The HSE is involved in a “constant battle” against rogue crisis pregnancy agencies, the Oireachtas committee examining the Eighth Amendment has heard, writes Elaine Loughlin.
State-funded services are having to pump significant finances into countering “disingenuous” and rogue agencies who are “targeting” women online.
Janice Donlon of the HSE’s sexual health and crisis pregnancy programme told the committee that many of these agencies often change their name and location, making it more difficult to warn women in crisis not to attend them.
Responding to questions from Sinn Féin’s Louise O’Reilly, Ms Donlon said: “What we have seen through our communications unit in the HSE, women seek information about abortion services and about crisis pregnancies primarily online, so through a Google search, and these rogue agencies, these disingenuous agencies are targeting women by increasing the spend in terms of paid AdWords on Google.”
The HSE funds counselling services that provide support for women who are experiencing a crisis pregnancy and those who have gone through with an abortion. Ms Donlon said the HSE is constantly trying to outbid rogue organisations to ensure HSE-sponsored ads appear first on search engines, but this requires substantial investment.
She added: “It is very difficult to deter women from a certain agency when you do not know where they are located. It is incredibly difficult.”
Ms Dolan said the HSE would welcome regulation of crisis pregnancy agencies to “even the playing field in terms of transparency”.
Differences of opinion between Fine Gael members of the committee were aired after Peter Fitzpatrick questioned Dr Caitriona Henchion, medical director of the Irish Family Planning Association, on the decreasing numbers of women who are now opting to have their children adopted.

#### DATA SECTION:
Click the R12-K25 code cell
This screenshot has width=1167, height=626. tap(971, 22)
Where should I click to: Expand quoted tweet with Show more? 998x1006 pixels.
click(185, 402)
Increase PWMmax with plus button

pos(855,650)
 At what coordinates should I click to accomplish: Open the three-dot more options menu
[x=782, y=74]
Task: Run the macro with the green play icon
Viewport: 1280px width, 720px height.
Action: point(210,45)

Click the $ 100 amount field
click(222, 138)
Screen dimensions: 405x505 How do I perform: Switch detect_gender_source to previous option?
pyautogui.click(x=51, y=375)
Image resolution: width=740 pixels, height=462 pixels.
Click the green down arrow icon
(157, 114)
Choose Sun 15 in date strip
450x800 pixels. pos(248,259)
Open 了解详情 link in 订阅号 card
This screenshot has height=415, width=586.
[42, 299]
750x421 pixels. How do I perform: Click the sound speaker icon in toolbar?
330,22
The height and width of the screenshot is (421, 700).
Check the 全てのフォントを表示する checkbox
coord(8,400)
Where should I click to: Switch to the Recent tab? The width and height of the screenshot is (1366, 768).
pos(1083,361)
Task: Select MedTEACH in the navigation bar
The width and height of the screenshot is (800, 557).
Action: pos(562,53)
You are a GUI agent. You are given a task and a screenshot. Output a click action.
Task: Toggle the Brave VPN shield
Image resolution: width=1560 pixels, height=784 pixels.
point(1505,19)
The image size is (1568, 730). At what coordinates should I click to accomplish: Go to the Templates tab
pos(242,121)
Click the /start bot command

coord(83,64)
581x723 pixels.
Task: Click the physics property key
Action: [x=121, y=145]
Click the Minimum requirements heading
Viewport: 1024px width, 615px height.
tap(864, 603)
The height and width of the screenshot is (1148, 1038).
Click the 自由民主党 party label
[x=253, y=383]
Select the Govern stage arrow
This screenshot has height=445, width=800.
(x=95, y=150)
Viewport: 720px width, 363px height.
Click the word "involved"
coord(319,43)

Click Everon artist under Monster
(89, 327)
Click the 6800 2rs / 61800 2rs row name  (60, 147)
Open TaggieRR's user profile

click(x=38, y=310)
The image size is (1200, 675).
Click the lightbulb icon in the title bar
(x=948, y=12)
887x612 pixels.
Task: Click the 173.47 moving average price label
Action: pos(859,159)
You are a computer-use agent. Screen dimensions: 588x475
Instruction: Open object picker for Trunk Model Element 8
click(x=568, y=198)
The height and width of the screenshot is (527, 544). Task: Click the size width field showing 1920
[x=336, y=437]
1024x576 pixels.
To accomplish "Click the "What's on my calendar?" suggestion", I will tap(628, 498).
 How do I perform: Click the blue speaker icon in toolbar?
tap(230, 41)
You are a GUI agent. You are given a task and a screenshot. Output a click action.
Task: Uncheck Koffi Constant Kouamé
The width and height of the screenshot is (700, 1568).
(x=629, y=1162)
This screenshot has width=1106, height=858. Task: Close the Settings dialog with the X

#### EXERCISE GOAL:
Continue the news report on the HSE and rogue crisis pregnancy agencies, picking up right after its last sentence.

#### OUTPUT FOR THIS TASK:
Fellow Fine Gael TD Kate O’Connell asked whether Mr Fitzpatrick was suggesting a Handmaid’s Tale situation whereby women in crisis pregnancies would be “detained, forced to become parents, and used as a source of supply of babies to childless people”. She said: “I have to say that’s up there with the most shocking thing I have heard today and I hope to God no one forces me into that situation, good luck to you if you do!”
Dr Henchion said difficulty in accessing or affording contraception and “inconsistent” sex education in schools are two of the most significant contributors to crisis pregnancies.
Ms O’Connell said it was a “no-brainier” that the committee should call for for universal free access to contraceptives.
Dr Henchion said there was “no question” that current laws on abortion, which include criminal charges, have a “chilling effect” and hang over doctors as a “huge threat”.
She said instead of being free and comfortable in discussions with women who facing a crisis pregnancy or contemplating an abortion, doctors are more guarded and constantly thinking of the law.
This article first appeared in the Irish Examiner.